De Chimbulak au premier algeco

La station de ski de Chimbulak ne nous dépayse pas, ou du moins pas comme on pourrait imaginer un pays post-soviétique. En bas, une rangée de commerces flambant neufs, des photographes qui ciblent les touristes apprêtés, des jeunes femmes déguisées en cosmonautes qui tentent de vendre je ne sais quoi aux passants et de grosses berlines – certes, électriques et de marques chinoises inconnues.

Au sommet des remontées mécaniques, des drones survolent la foule de touristes venus de la ville pour capter l’« instagramabilité » de l’instant, devant un quatre par trois « Rolex ». Ce n’est pas vraiment la montagne qui a suscité notre motivation pour venir jusque-là, et c’est pourtant ici que commence notre aventure, aux antipodes de cette vision marchandisée.

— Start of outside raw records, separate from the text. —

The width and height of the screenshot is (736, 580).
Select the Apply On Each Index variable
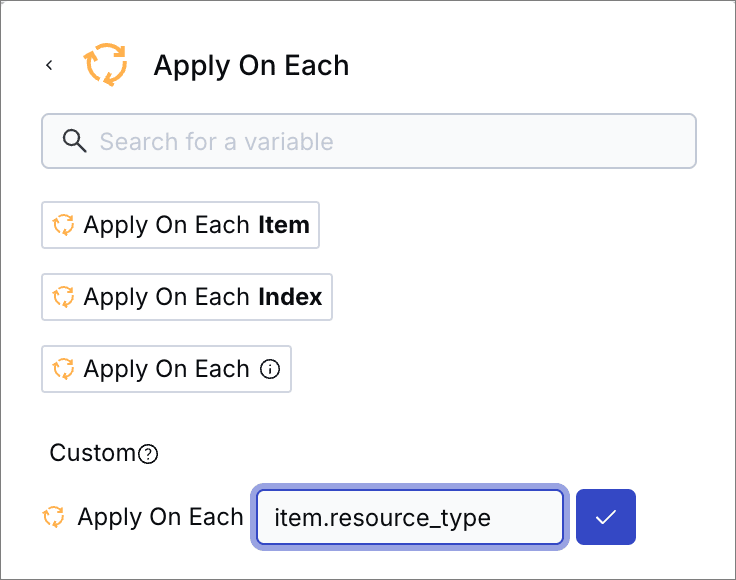(x=187, y=297)
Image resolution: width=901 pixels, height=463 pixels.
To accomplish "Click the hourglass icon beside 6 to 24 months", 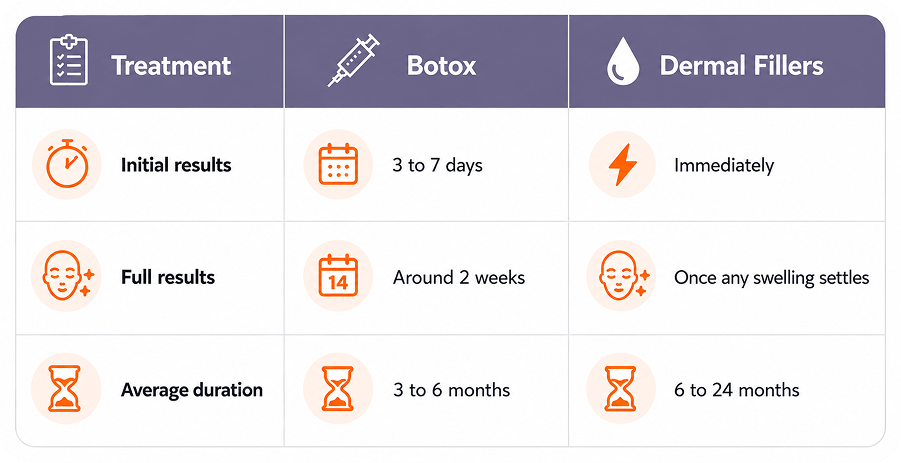I will [x=620, y=389].
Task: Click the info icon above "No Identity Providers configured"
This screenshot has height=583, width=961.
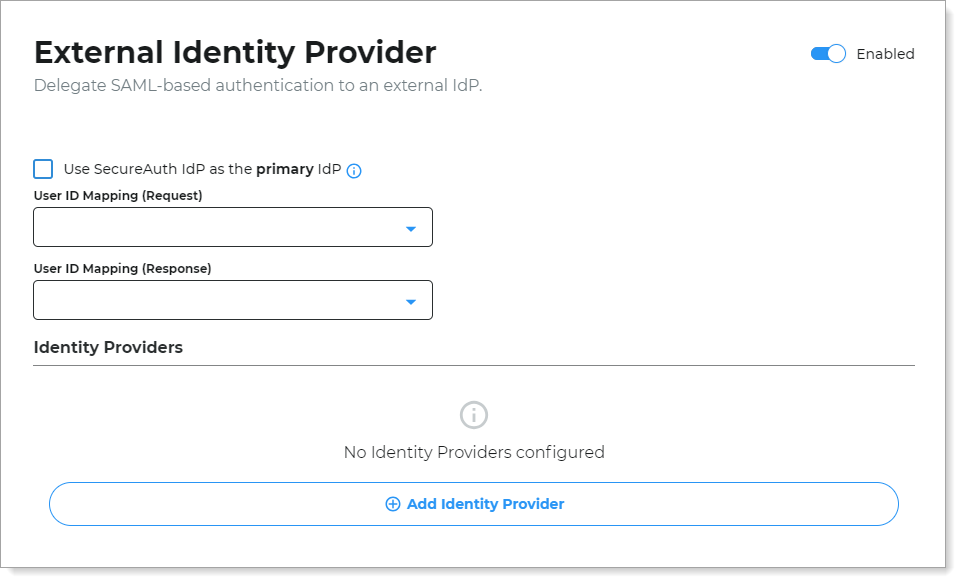Action: pyautogui.click(x=473, y=415)
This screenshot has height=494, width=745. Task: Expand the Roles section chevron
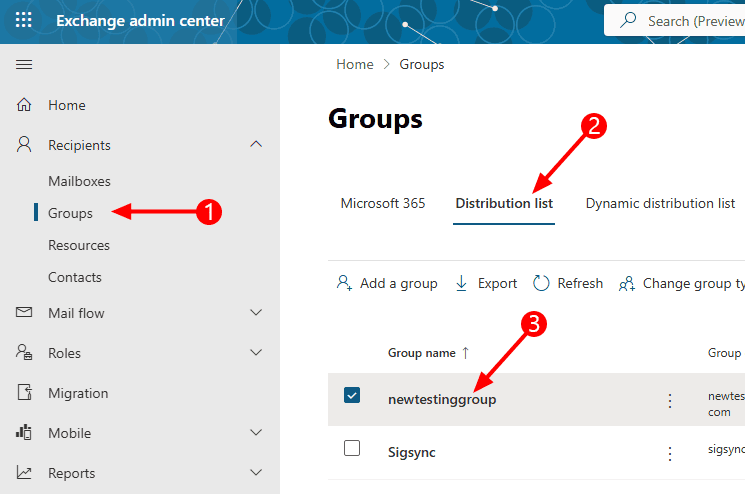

Au sommet des remontées mécaniques,
des drones survolent la foule de touristes

Nous remontons une raide pente froide, comme une initiation à la nivologie kazakh, jusqu’à un col surmonté d’un gendarme élancé. De l’autre côté, la pente sud, très rocailleuse, est dégarnie, mais la vue sur le bassin de Tuyuk-Su nous donne la mesure des montagnes kazakhs.

Au loin, nous apercevons notre premier bivouac : un algeco orange à l’intérieur duquel se trouvent trois couchettes, une table, un système de production d’électricité non fonctionnel et un poêle. Aurélien (Lurquin) nous a ramené une bouteille de pinot. Un grand champagne pour fêter un départ sans accroc, dégusté dans un petit bol en inox trouvé sur place ; ici, nul besoin de Zalto pour l’apprécier ! 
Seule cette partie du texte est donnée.